EXERCISE BRIEF:
Each entry needs to be reproduced exactly, with none left out.

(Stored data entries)
******************************
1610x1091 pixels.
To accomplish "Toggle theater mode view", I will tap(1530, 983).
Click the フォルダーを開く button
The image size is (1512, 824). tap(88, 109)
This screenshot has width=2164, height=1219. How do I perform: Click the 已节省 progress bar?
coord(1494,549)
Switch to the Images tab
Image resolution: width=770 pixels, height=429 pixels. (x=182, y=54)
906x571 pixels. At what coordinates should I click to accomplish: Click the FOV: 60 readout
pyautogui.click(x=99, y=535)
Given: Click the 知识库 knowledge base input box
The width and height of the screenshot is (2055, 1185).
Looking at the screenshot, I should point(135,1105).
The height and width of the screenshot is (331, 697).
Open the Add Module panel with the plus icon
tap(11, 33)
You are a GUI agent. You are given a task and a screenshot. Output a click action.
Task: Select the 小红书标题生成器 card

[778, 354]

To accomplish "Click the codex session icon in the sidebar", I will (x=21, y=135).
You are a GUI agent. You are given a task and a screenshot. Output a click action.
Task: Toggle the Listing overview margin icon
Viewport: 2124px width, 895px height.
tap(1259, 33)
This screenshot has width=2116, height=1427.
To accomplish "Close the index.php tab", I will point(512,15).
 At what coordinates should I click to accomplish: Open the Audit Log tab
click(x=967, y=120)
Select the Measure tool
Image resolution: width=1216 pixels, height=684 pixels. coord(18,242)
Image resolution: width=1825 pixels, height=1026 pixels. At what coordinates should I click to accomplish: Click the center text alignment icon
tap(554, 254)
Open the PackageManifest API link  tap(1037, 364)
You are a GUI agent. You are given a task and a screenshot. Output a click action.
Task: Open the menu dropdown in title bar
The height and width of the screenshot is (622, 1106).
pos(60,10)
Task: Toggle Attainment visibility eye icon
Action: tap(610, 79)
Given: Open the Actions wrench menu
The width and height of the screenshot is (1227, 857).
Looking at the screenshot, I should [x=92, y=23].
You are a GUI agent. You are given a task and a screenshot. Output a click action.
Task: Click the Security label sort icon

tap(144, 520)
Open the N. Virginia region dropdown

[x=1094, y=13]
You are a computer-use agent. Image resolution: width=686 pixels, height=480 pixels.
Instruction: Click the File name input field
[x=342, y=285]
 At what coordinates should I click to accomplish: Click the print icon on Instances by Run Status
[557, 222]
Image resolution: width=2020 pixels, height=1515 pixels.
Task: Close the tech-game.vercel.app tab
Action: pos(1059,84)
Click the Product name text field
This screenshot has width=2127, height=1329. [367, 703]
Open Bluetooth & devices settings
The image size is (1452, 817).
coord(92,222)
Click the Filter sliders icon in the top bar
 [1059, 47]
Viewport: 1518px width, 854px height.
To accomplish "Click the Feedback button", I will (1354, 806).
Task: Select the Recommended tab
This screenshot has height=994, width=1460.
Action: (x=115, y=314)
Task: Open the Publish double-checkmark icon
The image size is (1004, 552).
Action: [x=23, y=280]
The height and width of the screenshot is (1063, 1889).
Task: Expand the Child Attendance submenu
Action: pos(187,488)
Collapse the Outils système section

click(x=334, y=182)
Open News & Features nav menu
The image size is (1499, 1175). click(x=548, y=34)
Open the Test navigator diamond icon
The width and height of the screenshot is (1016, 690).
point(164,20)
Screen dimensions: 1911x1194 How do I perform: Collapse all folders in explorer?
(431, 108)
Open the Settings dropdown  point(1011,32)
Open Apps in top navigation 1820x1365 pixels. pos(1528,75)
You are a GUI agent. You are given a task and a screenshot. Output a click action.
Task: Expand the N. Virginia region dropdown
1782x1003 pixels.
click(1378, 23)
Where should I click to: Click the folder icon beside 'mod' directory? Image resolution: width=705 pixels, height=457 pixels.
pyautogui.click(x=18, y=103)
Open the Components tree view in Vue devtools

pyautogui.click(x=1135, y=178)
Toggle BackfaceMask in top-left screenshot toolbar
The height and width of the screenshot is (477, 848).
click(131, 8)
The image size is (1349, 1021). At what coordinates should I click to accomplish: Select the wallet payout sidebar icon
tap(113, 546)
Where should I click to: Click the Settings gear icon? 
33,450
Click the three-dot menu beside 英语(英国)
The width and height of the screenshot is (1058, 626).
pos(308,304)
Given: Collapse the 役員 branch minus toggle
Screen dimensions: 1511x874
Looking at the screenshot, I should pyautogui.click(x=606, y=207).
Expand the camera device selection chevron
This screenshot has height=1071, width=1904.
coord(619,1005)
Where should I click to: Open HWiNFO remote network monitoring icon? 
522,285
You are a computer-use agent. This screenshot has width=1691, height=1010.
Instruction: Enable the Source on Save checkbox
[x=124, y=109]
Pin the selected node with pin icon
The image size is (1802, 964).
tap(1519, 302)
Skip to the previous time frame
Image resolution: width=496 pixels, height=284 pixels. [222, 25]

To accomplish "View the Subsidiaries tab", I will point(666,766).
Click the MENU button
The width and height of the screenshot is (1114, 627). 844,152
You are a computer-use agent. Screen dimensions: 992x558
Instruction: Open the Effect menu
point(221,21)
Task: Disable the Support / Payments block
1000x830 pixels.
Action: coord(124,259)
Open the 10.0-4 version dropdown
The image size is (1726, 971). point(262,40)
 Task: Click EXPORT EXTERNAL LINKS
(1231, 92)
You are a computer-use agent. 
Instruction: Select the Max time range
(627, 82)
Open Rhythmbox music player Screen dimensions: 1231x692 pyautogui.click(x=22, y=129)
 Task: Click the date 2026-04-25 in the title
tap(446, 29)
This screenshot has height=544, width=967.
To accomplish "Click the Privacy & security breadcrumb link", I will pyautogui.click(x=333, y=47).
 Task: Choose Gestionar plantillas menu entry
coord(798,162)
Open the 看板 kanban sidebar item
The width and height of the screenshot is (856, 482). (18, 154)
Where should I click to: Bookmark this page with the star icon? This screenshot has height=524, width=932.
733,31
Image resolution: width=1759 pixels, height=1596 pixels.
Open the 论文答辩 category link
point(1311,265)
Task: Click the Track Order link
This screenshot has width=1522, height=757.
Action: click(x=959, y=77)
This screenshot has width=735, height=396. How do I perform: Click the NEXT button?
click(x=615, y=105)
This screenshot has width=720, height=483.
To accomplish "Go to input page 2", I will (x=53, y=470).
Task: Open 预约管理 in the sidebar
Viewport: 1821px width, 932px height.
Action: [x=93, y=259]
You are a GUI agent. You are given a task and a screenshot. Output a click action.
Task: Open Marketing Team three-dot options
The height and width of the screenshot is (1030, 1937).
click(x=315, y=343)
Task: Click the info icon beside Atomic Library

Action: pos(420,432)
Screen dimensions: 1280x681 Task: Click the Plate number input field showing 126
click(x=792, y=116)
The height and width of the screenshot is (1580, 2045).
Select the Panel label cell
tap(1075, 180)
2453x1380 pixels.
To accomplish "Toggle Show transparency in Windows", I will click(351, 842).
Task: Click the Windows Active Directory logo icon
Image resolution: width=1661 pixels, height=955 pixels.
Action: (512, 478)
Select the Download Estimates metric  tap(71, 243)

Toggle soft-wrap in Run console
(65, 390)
******************************
TASK OUTPUT:
1610x1091 pixels.
To accomplish "Toggle theater mode view", I will tap(1530, 983).
Click the フォルダーを開く button
The image size is (1512, 824). tap(88, 109)
This screenshot has width=2164, height=1219. How do I perform: Click the 已节省 progress bar?
coord(1494,549)
Switch to the Images tab
Image resolution: width=770 pixels, height=429 pixels. (x=182, y=54)
906x571 pixels. At what coordinates should I click to accomplish: Click the FOV: 60 readout
pyautogui.click(x=99, y=535)
Given: Click the 知识库 knowledge base input box
The width and height of the screenshot is (2055, 1185).
Looking at the screenshot, I should point(135,1105).
The height and width of the screenshot is (331, 697).
Open the Add Module panel with the plus icon
tap(11, 33)
You are a GUI agent. You are given a task and a screenshot. Output a click action.
Task: Select the 小红书标题生成器 card

[778, 354]

To accomplish "Click the codex session icon in the sidebar", I will (x=21, y=135).
You are a GUI agent. You are given a task and a screenshot. Output a click action.
Task: Toggle the Listing overview margin icon
Viewport: 2124px width, 895px height.
tap(1259, 33)
This screenshot has width=2116, height=1427.
To accomplish "Close the index.php tab", I will point(512,15).
 At what coordinates should I click to accomplish: Open the Audit Log tab
click(x=967, y=120)
Select the Measure tool
Image resolution: width=1216 pixels, height=684 pixels. coord(18,242)
Image resolution: width=1825 pixels, height=1026 pixels. At what coordinates should I click to accomplish: Click the center text alignment icon
tap(554, 254)
Open the PackageManifest API link  tap(1037, 364)
You are a GUI agent. You are given a task and a screenshot. Output a click action.
Task: Open the menu dropdown in title bar
The height and width of the screenshot is (622, 1106).
pos(60,10)
Task: Toggle Attainment visibility eye icon
Action: tap(610, 79)
Given: Open the Actions wrench menu
The width and height of the screenshot is (1227, 857).
Looking at the screenshot, I should [x=92, y=23].
You are a GUI agent. You are given a task and a screenshot. Output a click action.
Task: Click the Security label sort icon

tap(144, 520)
Open the N. Virginia region dropdown

[x=1094, y=13]
You are a computer-use agent. Image resolution: width=686 pixels, height=480 pixels.
Instruction: Click the File name input field
[x=342, y=285]
 At what coordinates should I click to accomplish: Click the print icon on Instances by Run Status
[557, 222]
Image resolution: width=2020 pixels, height=1515 pixels.
Task: Close the tech-game.vercel.app tab
Action: pos(1059,84)
Click the Product name text field
This screenshot has width=2127, height=1329. [367, 703]
Open Bluetooth & devices settings
The image size is (1452, 817).
coord(92,222)
Click the Filter sliders icon in the top bar
 [1059, 47]
Viewport: 1518px width, 854px height.
To accomplish "Click the Feedback button", I will (1354, 806).
Task: Select the Recommended tab
This screenshot has height=994, width=1460.
Action: (x=115, y=314)
Task: Open the Publish double-checkmark icon
The image size is (1004, 552).
Action: [x=23, y=280]
The height and width of the screenshot is (1063, 1889).
Task: Expand the Child Attendance submenu
Action: pos(187,488)
Collapse the Outils système section

click(x=334, y=182)
Open News & Features nav menu
The image size is (1499, 1175). click(x=548, y=34)
Open the Test navigator diamond icon
The width and height of the screenshot is (1016, 690).
point(164,20)
Screen dimensions: 1911x1194 How do I perform: Collapse all folders in explorer?
(431, 108)
Open the Settings dropdown  point(1011,32)
Open Apps in top navigation 1820x1365 pixels. pos(1528,75)
You are a GUI agent. You are given a task and a screenshot. Output a click action.
Task: Expand the N. Virginia region dropdown
1782x1003 pixels.
click(1378, 23)
Where should I click to: Click the folder icon beside 'mod' directory? Image resolution: width=705 pixels, height=457 pixels.
pyautogui.click(x=18, y=103)
Open the Components tree view in Vue devtools

pyautogui.click(x=1135, y=178)
Toggle BackfaceMask in top-left screenshot toolbar
The height and width of the screenshot is (477, 848).
click(131, 8)
The image size is (1349, 1021). At what coordinates should I click to accomplish: Select the wallet payout sidebar icon
tap(113, 546)
Where should I click to: Click the Settings gear icon? 
33,450
Click the three-dot menu beside 英语(英国)
The width and height of the screenshot is (1058, 626).
pos(308,304)
Given: Collapse the 役員 branch minus toggle
Screen dimensions: 1511x874
Looking at the screenshot, I should pyautogui.click(x=606, y=207).
Expand the camera device selection chevron
This screenshot has height=1071, width=1904.
coord(619,1005)
Where should I click to: Open HWiNFO remote network monitoring icon? 
522,285
You are a computer-use agent. This screenshot has width=1691, height=1010.
Instruction: Enable the Source on Save checkbox
[x=124, y=109]
Pin the selected node with pin icon
The image size is (1802, 964).
tap(1519, 302)
Skip to the previous time frame
Image resolution: width=496 pixels, height=284 pixels. [222, 25]

To accomplish "View the Subsidiaries tab", I will point(666,766).
Click the MENU button
The width and height of the screenshot is (1114, 627). 844,152
You are a computer-use agent. Screen dimensions: 992x558
Instruction: Open the Effect menu
point(221,21)
Task: Disable the Support / Payments block
1000x830 pixels.
Action: coord(124,259)
Open the 10.0-4 version dropdown
The image size is (1726, 971). point(262,40)
 Task: Click EXPORT EXTERNAL LINKS
(1231, 92)
You are a computer-use agent. 
Instruction: Select the Max time range
(627, 82)
Open Rhythmbox music player Screen dimensions: 1231x692 pyautogui.click(x=22, y=129)
 Task: Click the date 2026-04-25 in the title
tap(446, 29)
This screenshot has height=544, width=967.
To accomplish "Click the Privacy & security breadcrumb link", I will pyautogui.click(x=333, y=47).
 Task: Choose Gestionar plantillas menu entry
coord(798,162)
Open the 看板 kanban sidebar item
The width and height of the screenshot is (856, 482). (18, 154)
Where should I click to: Bookmark this page with the star icon? This screenshot has height=524, width=932.
733,31
Image resolution: width=1759 pixels, height=1596 pixels.
Open the 论文答辩 category link
point(1311,265)
Task: Click the Track Order link
This screenshot has width=1522, height=757.
Action: click(x=959, y=77)
This screenshot has width=735, height=396. How do I perform: Click the NEXT button?
click(x=615, y=105)
This screenshot has width=720, height=483.
To accomplish "Go to input page 2", I will (x=53, y=470).
Task: Open 预约管理 in the sidebar
Viewport: 1821px width, 932px height.
Action: [x=93, y=259]
You are a GUI agent. You are given a task and a screenshot. Output a click action.
Task: Open Marketing Team three-dot options
The height and width of the screenshot is (1030, 1937).
click(x=315, y=343)
Task: Click the info icon beside Atomic Library

Action: pos(420,432)
Screen dimensions: 1280x681 Task: Click the Plate number input field showing 126
click(x=792, y=116)
The height and width of the screenshot is (1580, 2045).
Select the Panel label cell
tap(1075, 180)
2453x1380 pixels.
To accomplish "Toggle Show transparency in Windows", I will click(351, 842).
Task: Click the Windows Active Directory logo icon
Image resolution: width=1661 pixels, height=955 pixels.
Action: (512, 478)
Select the Download Estimates metric  tap(71, 243)

Toggle soft-wrap in Run console
(65, 390)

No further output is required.